Abdelmassih estava foragido desde 2010 e foi preso na tarde desta terça-feira (19) em Assunção, capital do Paraguai. Após o procedimento de deportação sumária, Abdelmassih chegou em Foz do Iguaçu às 19h e, ainda segundo a PF, por volta das 19h50, o ex-médico foi encaminhado ao Instituto Médico Legal (IML) para realizar alguns exames. Como o lugar estava fechado, ele foi levado até o hospital municipal da cidade.

O ex-médico foi condenado pela Justiça a 278 anos de prisão e teve o registro cassado pelo Conselho Regional de Medicina (CRM) de São Paulo por 52 estupros e atentados violentos ao pudor contra suas pacientes.

No entanto, Abdelmassih continuou em liberdade, na época, por ter obtido habeas corpus concedido pelo então presidente do Supremo Tribunal Federal (STF), Gilmar Mendes. O benefício foi cassado pelo próprio STF, em fevereiro de 2011. Desde então, Abdelmassih estava foragido.
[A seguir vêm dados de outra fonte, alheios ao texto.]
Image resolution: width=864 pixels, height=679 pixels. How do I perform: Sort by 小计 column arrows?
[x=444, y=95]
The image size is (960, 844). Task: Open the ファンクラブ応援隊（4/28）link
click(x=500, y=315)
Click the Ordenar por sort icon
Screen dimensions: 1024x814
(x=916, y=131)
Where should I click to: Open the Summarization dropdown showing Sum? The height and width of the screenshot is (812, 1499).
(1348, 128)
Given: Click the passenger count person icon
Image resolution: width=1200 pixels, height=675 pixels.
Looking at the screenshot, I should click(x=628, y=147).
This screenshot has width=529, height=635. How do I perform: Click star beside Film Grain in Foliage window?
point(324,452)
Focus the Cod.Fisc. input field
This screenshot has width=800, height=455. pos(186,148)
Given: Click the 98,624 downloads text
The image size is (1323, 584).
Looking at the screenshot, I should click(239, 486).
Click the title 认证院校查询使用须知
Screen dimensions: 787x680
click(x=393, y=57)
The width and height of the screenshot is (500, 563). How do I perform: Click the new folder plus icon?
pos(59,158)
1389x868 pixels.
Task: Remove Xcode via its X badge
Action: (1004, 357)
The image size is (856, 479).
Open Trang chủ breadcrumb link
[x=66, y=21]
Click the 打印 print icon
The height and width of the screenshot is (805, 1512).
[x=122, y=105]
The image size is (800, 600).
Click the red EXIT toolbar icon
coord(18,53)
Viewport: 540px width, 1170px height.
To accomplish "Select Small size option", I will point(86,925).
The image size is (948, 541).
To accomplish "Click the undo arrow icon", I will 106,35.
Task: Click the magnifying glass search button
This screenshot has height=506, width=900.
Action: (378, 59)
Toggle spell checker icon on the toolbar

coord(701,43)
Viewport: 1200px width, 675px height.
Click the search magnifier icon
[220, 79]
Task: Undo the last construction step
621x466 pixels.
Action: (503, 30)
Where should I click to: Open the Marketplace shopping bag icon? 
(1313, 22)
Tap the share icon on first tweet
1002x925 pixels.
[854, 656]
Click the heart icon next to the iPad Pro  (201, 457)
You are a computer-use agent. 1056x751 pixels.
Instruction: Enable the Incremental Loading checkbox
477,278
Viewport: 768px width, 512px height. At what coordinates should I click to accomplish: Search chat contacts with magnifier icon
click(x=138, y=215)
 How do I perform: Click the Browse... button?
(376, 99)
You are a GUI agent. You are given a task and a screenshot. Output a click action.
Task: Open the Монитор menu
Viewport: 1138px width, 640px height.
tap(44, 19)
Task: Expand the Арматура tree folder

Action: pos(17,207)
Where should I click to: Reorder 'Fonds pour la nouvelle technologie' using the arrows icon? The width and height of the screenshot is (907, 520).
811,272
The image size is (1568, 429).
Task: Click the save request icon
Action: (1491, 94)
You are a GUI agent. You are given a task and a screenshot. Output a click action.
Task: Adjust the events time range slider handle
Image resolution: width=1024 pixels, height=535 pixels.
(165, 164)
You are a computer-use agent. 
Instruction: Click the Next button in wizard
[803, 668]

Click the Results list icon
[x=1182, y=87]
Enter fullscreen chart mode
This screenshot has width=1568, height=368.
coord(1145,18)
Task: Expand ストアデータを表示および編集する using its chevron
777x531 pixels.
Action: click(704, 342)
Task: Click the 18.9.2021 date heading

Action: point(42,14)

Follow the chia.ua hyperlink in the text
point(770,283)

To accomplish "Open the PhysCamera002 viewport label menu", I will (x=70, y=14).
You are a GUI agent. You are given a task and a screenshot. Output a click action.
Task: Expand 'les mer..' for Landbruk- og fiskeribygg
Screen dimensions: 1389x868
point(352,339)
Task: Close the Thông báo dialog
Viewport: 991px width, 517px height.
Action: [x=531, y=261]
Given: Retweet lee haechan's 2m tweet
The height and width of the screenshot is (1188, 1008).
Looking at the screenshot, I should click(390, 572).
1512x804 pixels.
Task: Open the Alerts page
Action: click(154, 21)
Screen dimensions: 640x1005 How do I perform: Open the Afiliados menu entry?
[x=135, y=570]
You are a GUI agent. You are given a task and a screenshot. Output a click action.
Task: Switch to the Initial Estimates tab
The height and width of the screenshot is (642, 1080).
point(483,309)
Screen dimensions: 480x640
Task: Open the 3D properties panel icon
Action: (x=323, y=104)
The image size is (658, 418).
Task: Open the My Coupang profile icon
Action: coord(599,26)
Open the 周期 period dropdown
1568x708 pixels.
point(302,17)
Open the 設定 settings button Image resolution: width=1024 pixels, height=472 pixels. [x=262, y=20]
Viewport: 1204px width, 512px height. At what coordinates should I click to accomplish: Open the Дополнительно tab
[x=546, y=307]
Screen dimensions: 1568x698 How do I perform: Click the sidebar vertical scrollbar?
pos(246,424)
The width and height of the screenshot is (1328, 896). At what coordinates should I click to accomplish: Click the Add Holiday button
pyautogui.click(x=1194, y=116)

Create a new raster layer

O paradeiro de Abdelmassih foi descoberto, após investigações feitas pelo Grupo de Atuação Especial de Combate ao Crime Organizado (Gaedo) - Núcleo Bauru, do Ministério Público do Estado de São Paulo (MP-SP).

Segundo o MP-SP, as pistas surgiram durante a apuração de novos crimes praticados pelo ex-médico e por terceiros, tais como favorecimento pessoal, falsidade ideológica e falsidade material, em cidades do interior paulista, entre elas, a de Avaré. Durante buscas em uma propriedade rural, foram encontrados indícios de que ele estaria no país vizinho. As informações foram então compartilhadas com a PF.